Exercise objective:
Set down exactly the lines below, starting at the one that contains "Image resolution: width=1164" and ending at the one that contains "Tap Pavel Tsar's", with both of those lines included and nothing else.

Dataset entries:
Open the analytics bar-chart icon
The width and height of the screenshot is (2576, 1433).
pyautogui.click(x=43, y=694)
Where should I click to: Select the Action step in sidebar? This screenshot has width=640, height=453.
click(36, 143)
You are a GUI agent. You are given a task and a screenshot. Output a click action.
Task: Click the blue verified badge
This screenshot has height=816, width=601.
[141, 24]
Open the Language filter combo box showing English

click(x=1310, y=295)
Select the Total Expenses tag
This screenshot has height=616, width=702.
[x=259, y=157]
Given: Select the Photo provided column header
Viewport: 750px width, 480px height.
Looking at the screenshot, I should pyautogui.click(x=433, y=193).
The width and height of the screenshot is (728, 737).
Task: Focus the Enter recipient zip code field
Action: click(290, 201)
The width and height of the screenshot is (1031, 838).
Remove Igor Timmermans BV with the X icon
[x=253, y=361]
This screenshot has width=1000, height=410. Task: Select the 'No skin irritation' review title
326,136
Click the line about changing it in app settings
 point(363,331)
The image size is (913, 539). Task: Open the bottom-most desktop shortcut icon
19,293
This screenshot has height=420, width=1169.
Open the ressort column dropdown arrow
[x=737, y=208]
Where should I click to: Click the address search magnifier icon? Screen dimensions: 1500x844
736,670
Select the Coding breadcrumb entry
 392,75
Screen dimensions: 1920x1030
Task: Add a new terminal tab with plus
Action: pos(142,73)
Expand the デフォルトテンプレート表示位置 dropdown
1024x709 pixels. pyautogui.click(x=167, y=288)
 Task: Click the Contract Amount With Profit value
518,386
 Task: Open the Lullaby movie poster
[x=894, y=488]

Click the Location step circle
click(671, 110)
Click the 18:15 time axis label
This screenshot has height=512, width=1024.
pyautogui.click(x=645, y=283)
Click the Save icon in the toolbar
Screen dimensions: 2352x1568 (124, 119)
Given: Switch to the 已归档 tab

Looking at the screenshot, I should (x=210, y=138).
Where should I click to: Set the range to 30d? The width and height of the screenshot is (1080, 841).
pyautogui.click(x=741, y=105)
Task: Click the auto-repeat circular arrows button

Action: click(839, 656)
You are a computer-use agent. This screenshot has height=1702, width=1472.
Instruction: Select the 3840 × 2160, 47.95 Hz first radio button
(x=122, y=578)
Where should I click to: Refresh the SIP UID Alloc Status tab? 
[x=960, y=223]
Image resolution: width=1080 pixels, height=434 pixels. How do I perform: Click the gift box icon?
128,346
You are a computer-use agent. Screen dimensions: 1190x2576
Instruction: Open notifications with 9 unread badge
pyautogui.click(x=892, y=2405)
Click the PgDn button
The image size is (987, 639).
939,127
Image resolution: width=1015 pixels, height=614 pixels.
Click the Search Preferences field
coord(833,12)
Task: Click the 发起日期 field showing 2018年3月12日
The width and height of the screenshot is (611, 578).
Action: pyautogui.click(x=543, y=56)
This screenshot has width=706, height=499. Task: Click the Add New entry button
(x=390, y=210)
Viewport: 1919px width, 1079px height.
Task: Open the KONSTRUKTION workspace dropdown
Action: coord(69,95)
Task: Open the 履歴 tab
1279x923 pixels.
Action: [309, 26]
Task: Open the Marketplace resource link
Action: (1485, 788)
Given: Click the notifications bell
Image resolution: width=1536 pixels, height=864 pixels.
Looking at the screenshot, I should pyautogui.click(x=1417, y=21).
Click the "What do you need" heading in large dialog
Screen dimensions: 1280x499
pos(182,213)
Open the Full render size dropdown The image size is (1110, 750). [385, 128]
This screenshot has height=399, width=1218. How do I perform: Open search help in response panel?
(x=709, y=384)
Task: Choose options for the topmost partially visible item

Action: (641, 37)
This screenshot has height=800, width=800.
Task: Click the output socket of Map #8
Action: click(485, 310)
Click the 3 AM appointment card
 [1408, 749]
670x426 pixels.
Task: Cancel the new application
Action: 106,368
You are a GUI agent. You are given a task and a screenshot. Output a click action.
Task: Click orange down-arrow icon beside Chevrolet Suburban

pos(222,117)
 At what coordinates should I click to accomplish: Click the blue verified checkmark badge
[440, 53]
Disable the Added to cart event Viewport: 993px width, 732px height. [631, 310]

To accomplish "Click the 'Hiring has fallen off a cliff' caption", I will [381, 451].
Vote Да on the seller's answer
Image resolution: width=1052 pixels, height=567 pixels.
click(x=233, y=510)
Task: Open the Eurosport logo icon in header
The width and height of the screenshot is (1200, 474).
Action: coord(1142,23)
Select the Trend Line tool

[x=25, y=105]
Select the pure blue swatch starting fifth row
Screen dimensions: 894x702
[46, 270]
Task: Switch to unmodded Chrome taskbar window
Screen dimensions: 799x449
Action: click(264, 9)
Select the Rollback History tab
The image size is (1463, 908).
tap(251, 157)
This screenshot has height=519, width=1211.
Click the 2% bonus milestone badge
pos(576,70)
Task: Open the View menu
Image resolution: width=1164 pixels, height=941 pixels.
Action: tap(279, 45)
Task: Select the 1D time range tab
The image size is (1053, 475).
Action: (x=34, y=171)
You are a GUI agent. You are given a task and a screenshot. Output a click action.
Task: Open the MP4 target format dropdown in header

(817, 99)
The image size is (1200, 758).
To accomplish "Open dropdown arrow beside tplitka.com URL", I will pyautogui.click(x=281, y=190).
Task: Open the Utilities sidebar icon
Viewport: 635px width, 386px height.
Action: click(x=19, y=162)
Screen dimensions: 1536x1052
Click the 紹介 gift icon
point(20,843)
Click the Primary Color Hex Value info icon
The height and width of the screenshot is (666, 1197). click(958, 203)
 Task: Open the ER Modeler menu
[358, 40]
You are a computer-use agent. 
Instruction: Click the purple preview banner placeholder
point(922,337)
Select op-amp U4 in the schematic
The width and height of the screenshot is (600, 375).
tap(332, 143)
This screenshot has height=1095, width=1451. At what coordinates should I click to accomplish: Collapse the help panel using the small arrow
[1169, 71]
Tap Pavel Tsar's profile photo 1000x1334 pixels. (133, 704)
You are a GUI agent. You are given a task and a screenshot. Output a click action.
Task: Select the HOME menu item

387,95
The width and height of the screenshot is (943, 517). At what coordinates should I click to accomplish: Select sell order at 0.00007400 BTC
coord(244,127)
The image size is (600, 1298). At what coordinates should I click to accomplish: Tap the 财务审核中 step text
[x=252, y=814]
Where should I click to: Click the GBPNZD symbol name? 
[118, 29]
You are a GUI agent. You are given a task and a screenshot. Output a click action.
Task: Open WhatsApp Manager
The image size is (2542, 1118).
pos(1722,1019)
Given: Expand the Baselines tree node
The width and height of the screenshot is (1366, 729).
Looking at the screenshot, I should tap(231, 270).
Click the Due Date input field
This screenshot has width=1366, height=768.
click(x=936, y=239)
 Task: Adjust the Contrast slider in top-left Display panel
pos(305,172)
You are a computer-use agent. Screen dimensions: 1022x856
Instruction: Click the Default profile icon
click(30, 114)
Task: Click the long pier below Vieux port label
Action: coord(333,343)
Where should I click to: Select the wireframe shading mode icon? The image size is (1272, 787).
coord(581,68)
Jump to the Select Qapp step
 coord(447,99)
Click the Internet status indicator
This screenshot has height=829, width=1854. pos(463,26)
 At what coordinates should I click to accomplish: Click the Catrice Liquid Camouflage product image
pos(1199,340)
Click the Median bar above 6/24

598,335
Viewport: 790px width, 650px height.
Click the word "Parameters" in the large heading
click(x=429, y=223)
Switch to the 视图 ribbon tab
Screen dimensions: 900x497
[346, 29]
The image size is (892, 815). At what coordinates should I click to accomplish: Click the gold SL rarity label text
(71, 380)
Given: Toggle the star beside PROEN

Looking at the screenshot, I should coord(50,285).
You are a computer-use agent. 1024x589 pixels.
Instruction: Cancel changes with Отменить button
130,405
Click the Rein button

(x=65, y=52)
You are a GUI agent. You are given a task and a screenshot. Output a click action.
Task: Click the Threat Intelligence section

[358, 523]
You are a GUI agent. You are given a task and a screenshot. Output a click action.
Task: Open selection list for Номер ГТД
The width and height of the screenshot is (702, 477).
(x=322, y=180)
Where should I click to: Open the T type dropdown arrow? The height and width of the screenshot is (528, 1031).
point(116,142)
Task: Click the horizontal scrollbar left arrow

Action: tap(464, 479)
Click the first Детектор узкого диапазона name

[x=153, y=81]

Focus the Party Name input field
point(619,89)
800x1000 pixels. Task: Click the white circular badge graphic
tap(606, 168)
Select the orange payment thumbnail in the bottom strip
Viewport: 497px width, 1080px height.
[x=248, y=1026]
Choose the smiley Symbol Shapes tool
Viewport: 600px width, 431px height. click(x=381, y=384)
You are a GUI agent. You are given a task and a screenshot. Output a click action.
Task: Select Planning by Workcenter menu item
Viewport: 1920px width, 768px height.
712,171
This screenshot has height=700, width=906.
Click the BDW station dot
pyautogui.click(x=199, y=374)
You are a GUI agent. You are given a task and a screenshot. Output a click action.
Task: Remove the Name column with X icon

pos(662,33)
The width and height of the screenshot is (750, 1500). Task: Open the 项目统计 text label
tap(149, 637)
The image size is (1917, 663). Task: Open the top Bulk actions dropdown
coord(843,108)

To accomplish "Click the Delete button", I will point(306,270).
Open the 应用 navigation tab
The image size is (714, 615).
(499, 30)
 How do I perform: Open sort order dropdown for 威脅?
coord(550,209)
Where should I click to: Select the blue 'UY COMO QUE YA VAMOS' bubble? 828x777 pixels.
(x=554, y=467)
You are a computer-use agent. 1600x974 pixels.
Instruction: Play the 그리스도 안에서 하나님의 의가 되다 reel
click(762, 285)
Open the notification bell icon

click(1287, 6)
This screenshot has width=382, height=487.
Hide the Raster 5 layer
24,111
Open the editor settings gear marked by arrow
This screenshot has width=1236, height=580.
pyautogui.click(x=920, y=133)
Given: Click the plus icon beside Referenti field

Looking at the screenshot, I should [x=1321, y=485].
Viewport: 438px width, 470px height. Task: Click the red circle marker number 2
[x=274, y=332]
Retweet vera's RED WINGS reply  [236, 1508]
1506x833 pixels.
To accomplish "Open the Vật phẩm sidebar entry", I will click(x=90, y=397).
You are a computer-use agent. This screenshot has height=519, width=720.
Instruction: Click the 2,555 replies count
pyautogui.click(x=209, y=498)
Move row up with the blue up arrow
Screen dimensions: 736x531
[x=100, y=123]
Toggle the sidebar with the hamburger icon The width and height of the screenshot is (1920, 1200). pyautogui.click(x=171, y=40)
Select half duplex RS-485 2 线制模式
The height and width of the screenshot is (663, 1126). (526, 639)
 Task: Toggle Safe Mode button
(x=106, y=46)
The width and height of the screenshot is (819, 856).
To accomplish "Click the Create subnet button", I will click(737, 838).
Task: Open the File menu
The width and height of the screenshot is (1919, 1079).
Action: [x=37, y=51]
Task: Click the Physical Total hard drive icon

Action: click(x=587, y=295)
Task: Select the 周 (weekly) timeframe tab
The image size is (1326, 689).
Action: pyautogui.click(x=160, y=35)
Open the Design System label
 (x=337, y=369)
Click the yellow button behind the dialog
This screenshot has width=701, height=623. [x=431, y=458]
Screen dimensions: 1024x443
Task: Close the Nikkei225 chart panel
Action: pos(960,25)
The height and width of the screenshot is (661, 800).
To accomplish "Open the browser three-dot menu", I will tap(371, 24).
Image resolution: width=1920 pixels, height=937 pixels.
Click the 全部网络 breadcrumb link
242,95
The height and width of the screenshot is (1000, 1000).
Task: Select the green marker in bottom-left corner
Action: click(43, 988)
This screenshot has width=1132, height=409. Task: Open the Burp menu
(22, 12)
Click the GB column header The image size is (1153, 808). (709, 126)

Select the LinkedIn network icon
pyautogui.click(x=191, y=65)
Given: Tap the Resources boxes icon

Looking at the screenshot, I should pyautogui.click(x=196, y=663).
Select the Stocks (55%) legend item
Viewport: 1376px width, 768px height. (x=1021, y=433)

Final answer:
Image resolution: width=1164 pixels, height=941 pixels.
Action: tap(279, 45)
Task: Select the 1D time range tab
The image size is (1053, 475).
Action: (x=34, y=171)
You are a GUI agent. You are given a task and a screenshot. Output a click action.
Task: Open the MP4 target format dropdown in header

(817, 99)
The image size is (1200, 758).
To accomplish "Open dropdown arrow beside tplitka.com URL", I will pyautogui.click(x=281, y=190).
Task: Open the Utilities sidebar icon
Viewport: 635px width, 386px height.
Action: click(x=19, y=162)
Screen dimensions: 1536x1052
Click the 紹介 gift icon
point(20,843)
Click the Primary Color Hex Value info icon
The height and width of the screenshot is (666, 1197). click(958, 203)
 Task: Open the ER Modeler menu
[358, 40]
You are a computer-use agent. 
Instruction: Click the purple preview banner placeholder
point(922,337)
Select op-amp U4 in the schematic
The width and height of the screenshot is (600, 375).
tap(332, 143)
This screenshot has height=1095, width=1451. At what coordinates should I click to accomplish: Collapse the help panel using the small arrow
[1169, 71]
Tap Pavel Tsar's profile photo 1000x1334 pixels. (133, 704)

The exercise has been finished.